FDA, UK drug regulator deepen transatlantic ties with new liaison program

The United Kingdom's Medicines and Healthcare products Regulatory Agency (MHRA) and the U.S. Food and Drug Administration are forging a new regulatory collaboration, setting up a liaison program that aims to foster speedier teamwork between the two countries when thorny drug and technology questions arise. 

The program will establish dedicated officer roles for each agency at the FDA and the MHRA and will put particular emphasis on innovative medicines, medical devices and emerging technologies like artificial intelligence, the U.K. government explained in a Monday release.  

All told, the plan is expected to help both agencies respond more nimbly to scientific advances and better support the development of products for patients across the countries, according to the MHRA.

“By creating dedicated liaison roles, we are taking our collaboration to a new level, improving how we share expertise, align on regulatory science and technology, and respond to the pace of innovation,” MHRA chief executive Lawrence Tallon said in a Jun. 16 statement, noting that the initiative is poised to help drugmakers “cross the Atlantic, in both directions,” with more “closely aligned” regulatory decisions. 

“It is a hugely exciting moment and a powerful signal of our shared ambition, to lead internationally, to innovate together, and to deliver for public health on a Transatlantic scale,” Tallon explained. 

FDA deputy commissioner for policy, legislation and international affairs Grace Graham agreed, commenting in the MHRA announcement that “American patients and innovators benefit when regulators collaborate.” 

Importantly, both agencies will still maintain full regulatory independence and make their own independent regulatory decisions, the MHRA emphasized in the release. The plan was announced by Tallon and Graham at the Drug Information Association global annual meeting in Philadelphia at the start of the week. 
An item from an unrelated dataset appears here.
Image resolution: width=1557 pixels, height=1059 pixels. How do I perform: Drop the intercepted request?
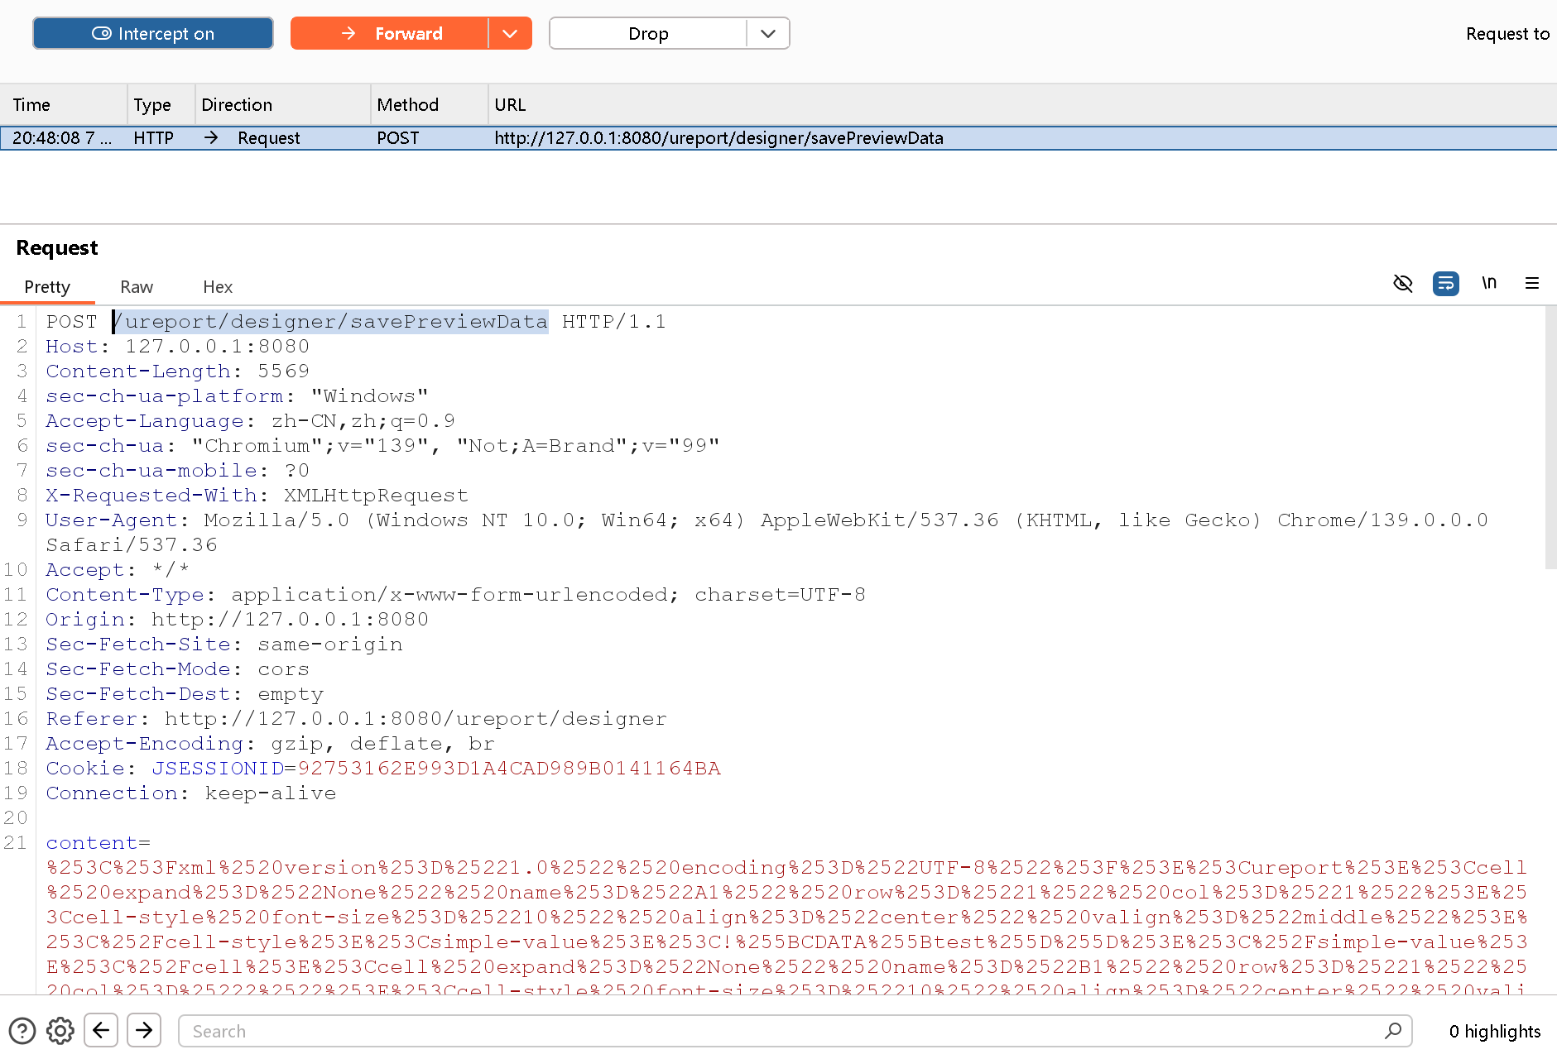[649, 33]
The U.S. and the U.K. first shook hands on a significant pharma arrangement earlier this year with a landmark U.S.-U.K. trade deal. Under the accord, penned in April, two nations came to an agreement that allows the U.K. to avoid tariffs on imported medicines to the U.S. in exchange for boosting the net price its National Health Service (NHS) pays for novel treatments by 25%.

That development came shortly after the U.K. life sciences sector had been threatened by major global pharmas pausing or pumping the brakes on planned investments in the country, all against the backdrop of President Donald Trump’s Most Favored Nation pricing policies, which have, in part, called on other countries to pay a higher share for innovative medicines.

The arrangement was said to protect “a U.K. pharmaceutical industry that “added £28.5 billion to the UK economy in 2025,” the U.K. government said at the time. Global pharma heavyweights responded to the deal with tempered enthusiasm, with AbbVie’s chief commercial officer Jeff Stewart, for one, calling the agreement a productive “first step.”

The FDA and the MHRA first tested the waters of deeper regulatory collaboration in April, committing to work together to provide swifter access to cutting-edge medical devices and other medtech innovations in both countries. At the time, the two agencies also pledged to seek opportunities for “closer alignment” and “explore where future mutual recognition mechanisms may be appropriate," beyond the initial scope of the initial medical technology team-up. 

Meanwhile, over at the FDA, some stable assistances from overseas could prove important as recent leadership changes have added to months of turmoil at the U.S. agency. 

Last month, former FDA commissioner Marty Makary, M.D., retired from his post, leaving food deputy commissioner Kyle Diamantas to lead the agency at large in an acting capacity as it searches for a permanent replacement.